## Exercise goal
Pick each line that has "screenshot" out of the records.

## Data extract
•••

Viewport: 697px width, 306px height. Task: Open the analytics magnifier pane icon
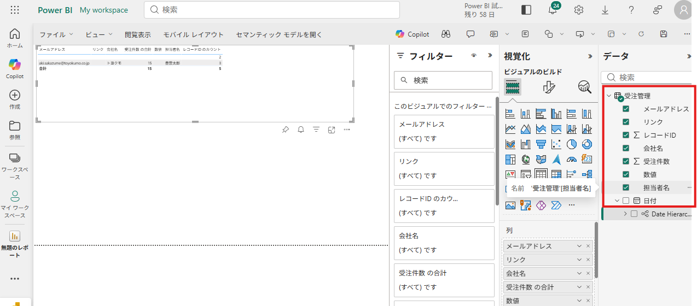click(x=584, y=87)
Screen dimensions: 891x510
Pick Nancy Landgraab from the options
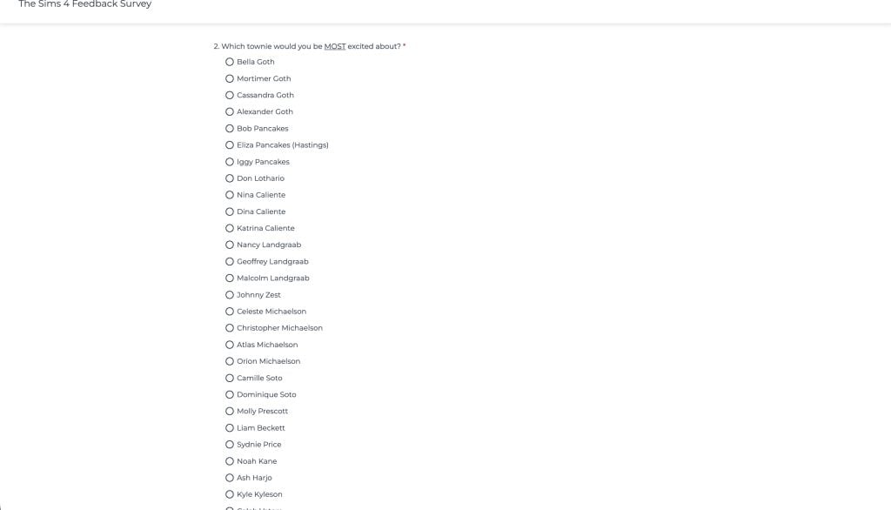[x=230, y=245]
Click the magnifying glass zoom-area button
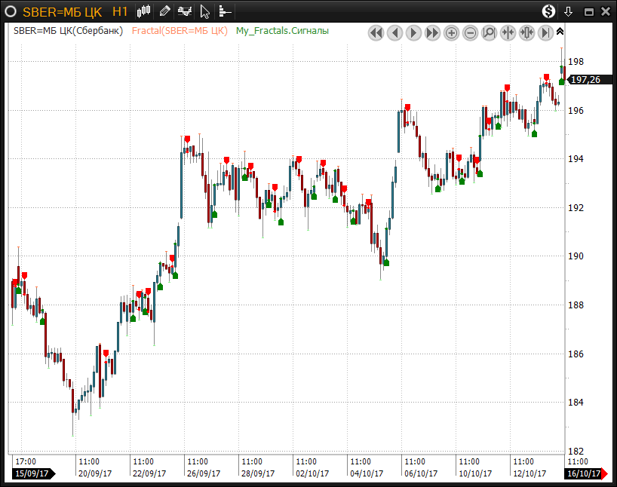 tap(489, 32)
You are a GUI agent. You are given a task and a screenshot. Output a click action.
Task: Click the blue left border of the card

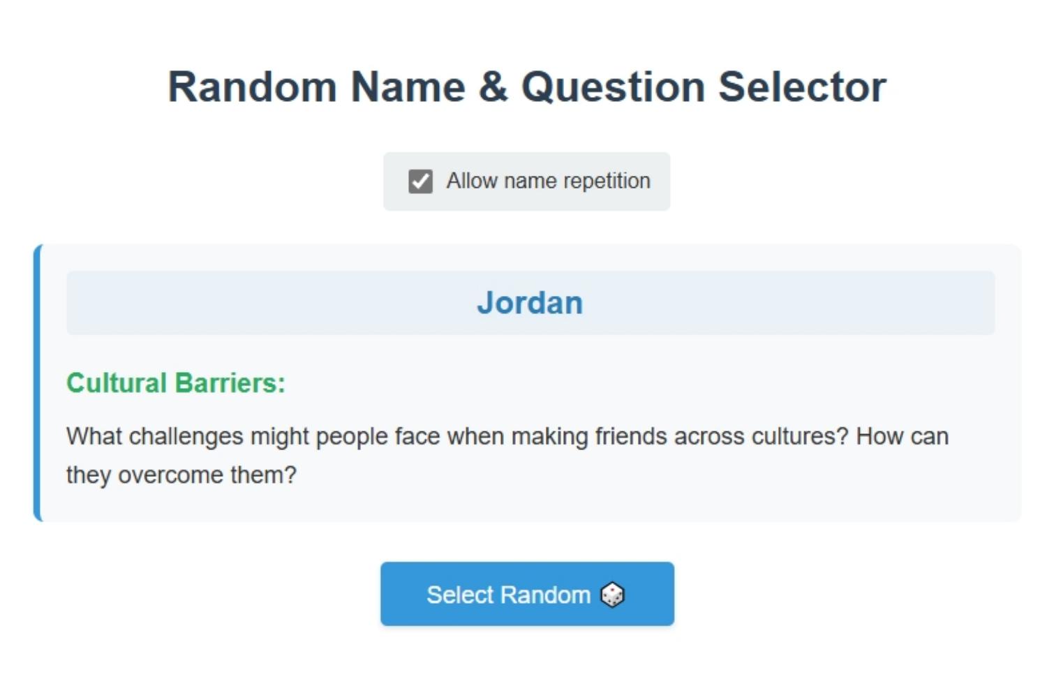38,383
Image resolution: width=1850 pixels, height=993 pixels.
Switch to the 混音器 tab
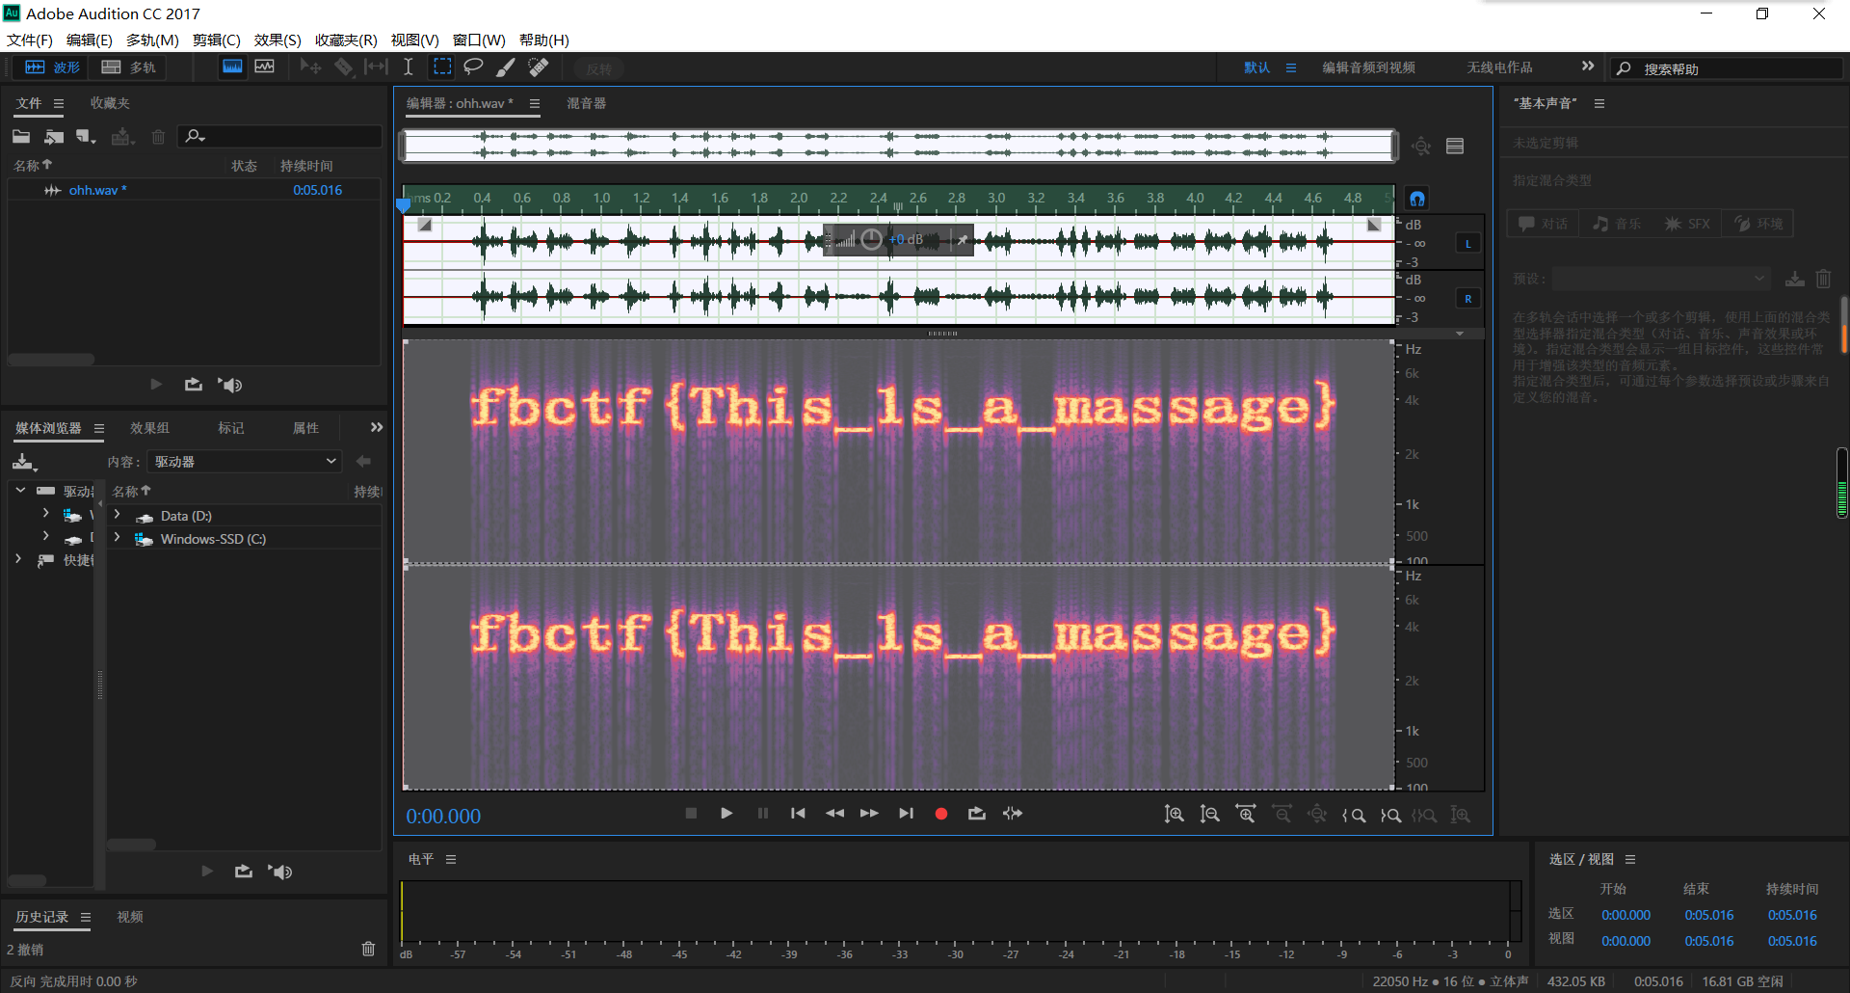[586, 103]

•••

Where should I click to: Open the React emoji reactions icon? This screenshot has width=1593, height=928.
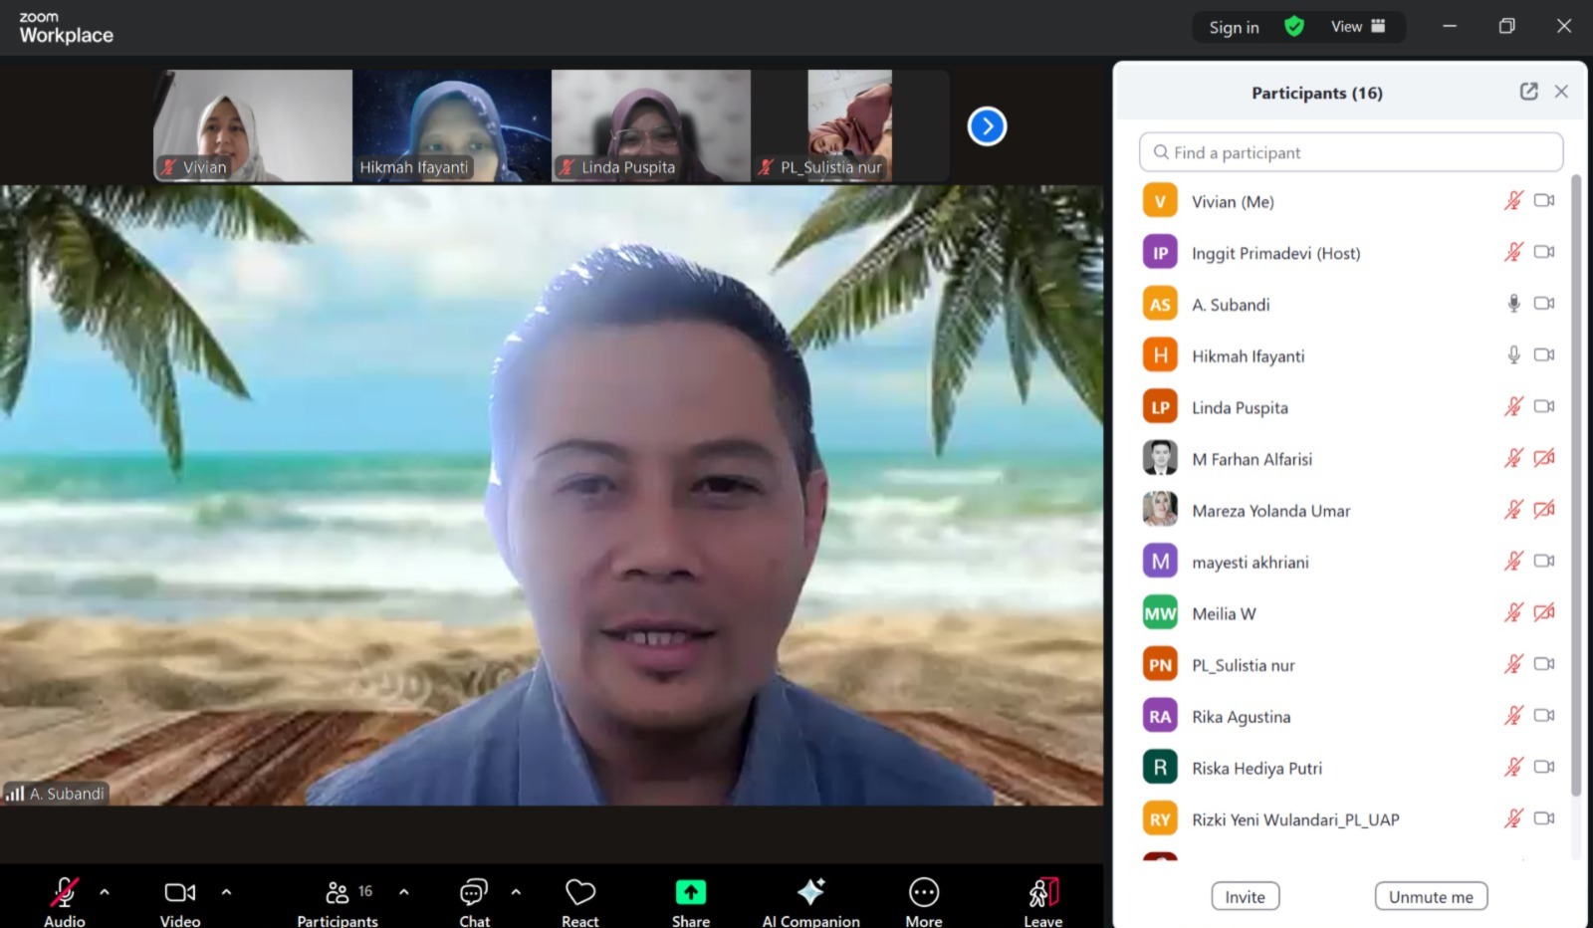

•••

## Exercise output
You are a GUI agent. You are given a task and a screenshot. Output a click action.
Where should I click to: Open the React emoji reactions icon? This screenshot has width=1593, height=928.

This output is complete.